> [Objective]
Reproduce the records from the first line through the line containing "coord(739,697)", inclusive, with "Save changes" replaced by "Apply changes" and everything else left unchanged.
--- Start Given records ---
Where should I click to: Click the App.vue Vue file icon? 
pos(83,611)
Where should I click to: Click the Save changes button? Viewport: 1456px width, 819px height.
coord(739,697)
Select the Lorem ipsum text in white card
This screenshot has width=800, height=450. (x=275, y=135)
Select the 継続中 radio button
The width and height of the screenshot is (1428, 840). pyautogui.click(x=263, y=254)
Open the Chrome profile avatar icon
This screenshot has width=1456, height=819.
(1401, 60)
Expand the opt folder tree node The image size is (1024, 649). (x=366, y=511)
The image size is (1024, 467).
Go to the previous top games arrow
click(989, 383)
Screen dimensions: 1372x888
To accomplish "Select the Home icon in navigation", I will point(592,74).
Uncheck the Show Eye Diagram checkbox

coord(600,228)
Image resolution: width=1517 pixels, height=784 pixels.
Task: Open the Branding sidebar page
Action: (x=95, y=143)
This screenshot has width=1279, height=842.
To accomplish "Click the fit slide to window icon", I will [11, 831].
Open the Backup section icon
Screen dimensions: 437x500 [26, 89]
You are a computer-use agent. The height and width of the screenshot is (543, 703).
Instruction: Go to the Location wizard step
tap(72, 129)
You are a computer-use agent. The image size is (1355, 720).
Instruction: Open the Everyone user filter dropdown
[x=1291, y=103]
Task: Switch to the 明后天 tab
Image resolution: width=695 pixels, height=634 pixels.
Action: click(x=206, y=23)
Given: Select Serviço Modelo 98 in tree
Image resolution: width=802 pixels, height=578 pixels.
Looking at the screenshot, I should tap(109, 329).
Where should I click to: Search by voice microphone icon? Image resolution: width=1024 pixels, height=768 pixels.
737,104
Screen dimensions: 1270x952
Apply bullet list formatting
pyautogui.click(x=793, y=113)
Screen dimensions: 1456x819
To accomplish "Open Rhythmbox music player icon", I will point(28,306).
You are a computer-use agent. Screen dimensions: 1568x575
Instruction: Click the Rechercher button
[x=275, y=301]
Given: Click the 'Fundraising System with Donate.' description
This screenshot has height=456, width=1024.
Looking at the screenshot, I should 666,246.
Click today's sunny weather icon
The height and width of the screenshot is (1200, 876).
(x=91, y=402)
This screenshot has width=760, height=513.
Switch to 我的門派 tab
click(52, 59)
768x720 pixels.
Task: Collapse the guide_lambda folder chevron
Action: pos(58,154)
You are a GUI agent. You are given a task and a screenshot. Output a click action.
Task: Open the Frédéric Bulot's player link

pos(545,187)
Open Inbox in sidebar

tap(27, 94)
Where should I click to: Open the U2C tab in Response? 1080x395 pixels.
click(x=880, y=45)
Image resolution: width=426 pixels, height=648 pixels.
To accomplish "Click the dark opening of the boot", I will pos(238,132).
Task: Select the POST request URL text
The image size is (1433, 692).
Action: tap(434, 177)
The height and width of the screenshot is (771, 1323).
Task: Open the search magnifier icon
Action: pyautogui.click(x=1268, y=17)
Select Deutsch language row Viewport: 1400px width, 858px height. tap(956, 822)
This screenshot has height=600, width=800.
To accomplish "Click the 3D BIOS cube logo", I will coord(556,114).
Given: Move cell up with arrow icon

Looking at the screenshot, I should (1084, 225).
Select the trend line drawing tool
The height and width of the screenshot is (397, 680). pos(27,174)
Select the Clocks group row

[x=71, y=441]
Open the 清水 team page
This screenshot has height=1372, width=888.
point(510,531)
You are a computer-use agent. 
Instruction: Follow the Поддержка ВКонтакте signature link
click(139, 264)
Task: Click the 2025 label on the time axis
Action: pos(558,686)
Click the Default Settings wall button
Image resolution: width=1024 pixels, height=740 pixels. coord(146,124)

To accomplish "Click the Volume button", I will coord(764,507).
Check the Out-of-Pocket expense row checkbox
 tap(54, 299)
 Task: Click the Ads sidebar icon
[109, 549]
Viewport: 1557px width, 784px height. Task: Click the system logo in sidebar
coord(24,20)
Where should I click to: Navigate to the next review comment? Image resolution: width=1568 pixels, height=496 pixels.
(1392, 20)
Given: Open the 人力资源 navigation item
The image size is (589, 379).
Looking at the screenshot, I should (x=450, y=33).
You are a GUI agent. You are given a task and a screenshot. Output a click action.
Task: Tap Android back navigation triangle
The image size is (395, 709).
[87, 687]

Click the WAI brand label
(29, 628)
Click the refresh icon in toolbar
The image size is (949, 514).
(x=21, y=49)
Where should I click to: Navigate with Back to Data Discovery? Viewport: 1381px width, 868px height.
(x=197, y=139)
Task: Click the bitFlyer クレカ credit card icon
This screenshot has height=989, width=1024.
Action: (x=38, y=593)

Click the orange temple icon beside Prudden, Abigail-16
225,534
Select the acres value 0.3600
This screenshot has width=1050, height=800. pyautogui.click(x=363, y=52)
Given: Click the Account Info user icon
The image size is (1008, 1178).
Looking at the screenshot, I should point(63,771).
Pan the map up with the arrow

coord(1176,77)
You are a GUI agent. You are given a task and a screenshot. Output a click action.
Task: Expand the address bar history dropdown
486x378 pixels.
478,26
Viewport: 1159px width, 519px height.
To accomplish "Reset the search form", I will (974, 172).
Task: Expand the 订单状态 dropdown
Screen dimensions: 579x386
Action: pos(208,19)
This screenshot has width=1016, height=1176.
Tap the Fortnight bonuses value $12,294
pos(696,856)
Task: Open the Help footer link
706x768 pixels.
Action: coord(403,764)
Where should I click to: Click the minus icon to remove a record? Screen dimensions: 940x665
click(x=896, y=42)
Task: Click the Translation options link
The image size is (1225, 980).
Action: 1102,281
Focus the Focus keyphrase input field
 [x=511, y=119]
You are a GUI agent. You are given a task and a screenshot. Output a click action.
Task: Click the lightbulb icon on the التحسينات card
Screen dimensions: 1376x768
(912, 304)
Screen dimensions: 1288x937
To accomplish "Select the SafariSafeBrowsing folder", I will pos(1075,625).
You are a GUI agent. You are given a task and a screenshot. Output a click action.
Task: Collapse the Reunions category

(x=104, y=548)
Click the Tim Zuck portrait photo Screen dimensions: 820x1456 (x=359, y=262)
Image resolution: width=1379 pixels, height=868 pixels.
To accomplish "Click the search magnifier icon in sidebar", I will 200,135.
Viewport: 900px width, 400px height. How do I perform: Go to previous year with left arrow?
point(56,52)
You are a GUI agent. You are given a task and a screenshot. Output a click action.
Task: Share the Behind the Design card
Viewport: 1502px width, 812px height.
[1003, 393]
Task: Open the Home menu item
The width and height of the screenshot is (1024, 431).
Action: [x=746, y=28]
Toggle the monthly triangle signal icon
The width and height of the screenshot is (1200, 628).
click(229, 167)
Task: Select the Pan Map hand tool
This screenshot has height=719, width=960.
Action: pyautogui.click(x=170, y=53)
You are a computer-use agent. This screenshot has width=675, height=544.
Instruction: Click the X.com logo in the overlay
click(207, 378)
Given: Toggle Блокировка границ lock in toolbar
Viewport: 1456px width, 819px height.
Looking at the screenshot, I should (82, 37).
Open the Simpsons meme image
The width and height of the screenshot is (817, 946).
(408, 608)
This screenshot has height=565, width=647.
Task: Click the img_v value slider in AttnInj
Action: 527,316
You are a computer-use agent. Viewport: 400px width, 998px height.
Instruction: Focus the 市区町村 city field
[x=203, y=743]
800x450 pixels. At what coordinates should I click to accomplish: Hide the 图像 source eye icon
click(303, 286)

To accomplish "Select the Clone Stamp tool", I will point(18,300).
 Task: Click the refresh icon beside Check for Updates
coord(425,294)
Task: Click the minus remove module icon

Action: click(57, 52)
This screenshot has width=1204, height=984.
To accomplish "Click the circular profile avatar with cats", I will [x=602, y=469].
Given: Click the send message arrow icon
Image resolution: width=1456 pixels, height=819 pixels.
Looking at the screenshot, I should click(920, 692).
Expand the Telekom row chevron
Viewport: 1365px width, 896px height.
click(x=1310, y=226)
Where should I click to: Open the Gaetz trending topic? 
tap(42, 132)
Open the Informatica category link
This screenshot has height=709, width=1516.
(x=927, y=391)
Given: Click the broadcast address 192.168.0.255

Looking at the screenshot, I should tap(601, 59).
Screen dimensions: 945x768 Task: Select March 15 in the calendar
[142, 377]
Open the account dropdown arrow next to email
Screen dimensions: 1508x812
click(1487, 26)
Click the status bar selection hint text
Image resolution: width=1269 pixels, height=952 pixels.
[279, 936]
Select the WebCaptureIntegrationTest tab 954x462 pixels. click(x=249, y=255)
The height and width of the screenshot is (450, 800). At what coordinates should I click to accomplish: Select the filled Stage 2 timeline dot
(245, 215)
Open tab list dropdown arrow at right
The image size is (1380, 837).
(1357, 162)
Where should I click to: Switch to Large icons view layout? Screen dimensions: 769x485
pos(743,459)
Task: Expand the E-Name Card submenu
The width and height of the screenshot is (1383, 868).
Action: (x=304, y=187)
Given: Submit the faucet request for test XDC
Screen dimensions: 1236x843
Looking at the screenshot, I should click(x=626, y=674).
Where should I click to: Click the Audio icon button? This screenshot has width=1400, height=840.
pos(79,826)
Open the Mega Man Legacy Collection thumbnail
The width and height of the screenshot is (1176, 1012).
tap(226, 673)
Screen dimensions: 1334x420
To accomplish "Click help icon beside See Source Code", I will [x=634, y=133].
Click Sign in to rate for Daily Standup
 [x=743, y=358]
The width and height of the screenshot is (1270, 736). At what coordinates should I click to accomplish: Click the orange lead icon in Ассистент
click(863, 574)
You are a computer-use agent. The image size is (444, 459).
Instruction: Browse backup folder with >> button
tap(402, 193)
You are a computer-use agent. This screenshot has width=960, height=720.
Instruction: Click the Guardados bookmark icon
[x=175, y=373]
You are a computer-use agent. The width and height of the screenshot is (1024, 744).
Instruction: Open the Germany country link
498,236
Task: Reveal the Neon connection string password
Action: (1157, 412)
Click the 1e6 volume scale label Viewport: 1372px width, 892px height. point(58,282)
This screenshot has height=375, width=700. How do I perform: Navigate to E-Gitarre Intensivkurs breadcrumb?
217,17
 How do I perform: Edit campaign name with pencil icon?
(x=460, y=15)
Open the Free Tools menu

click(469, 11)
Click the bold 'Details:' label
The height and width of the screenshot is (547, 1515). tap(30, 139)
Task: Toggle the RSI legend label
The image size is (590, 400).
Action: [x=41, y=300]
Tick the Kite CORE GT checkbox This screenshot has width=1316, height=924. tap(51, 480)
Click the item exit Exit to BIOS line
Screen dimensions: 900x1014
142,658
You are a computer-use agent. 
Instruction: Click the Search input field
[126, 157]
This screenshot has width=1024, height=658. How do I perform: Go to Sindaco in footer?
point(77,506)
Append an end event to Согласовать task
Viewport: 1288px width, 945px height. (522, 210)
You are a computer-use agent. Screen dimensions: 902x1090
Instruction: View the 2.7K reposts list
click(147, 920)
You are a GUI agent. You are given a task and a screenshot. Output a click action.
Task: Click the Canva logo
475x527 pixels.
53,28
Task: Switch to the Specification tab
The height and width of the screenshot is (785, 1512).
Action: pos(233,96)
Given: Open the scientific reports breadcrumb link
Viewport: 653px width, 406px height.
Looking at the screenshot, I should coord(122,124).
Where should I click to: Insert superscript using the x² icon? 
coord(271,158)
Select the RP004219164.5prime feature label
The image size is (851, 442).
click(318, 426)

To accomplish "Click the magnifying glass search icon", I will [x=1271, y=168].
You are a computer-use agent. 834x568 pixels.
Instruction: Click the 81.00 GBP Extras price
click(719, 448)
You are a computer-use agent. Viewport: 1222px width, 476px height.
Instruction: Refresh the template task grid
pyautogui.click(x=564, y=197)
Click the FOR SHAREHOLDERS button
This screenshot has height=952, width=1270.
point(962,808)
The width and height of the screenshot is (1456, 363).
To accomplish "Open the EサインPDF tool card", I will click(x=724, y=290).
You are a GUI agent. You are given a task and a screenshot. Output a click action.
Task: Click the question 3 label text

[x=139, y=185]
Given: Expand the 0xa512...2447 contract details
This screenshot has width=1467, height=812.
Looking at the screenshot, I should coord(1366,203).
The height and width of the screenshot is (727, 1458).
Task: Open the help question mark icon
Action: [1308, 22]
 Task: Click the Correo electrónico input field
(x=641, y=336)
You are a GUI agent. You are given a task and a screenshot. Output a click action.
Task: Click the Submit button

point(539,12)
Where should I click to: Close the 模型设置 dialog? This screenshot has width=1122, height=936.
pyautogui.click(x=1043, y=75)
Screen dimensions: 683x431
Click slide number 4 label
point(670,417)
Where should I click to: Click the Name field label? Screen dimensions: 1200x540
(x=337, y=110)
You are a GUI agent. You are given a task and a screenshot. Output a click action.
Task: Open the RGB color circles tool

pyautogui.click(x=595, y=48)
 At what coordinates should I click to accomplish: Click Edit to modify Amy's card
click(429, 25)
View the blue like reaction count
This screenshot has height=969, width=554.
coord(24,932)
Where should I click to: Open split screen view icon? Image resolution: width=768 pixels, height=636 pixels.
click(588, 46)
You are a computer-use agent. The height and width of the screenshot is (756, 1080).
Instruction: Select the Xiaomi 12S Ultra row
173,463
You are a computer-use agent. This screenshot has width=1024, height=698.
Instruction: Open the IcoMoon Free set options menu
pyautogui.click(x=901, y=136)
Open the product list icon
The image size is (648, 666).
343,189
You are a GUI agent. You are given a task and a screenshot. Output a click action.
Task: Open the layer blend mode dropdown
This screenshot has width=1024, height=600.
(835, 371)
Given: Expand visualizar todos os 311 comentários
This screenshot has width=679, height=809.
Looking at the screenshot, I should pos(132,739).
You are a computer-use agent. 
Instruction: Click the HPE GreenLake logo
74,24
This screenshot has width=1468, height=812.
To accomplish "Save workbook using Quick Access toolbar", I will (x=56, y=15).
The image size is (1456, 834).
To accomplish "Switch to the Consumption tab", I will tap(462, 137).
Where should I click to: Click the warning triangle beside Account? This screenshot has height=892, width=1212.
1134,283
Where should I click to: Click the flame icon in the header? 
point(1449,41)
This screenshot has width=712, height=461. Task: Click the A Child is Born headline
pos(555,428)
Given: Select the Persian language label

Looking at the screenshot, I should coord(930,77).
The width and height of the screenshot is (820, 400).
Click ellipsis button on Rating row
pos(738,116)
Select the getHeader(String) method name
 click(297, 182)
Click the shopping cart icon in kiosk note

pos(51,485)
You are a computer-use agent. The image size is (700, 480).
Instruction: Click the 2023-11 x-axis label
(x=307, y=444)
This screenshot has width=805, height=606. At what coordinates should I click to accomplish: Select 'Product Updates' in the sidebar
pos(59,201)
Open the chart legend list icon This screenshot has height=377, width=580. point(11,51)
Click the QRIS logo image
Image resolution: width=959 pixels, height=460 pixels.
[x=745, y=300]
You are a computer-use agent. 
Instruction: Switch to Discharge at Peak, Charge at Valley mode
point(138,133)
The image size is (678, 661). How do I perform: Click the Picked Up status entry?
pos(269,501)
--- End Given records ---
> [Correct response]
Where should I click to: Click the App.vue Vue file icon? 
pos(83,611)
Where should I click to: Click the Apply changes button? Viewport: 1456px width, 819px height.
coord(739,697)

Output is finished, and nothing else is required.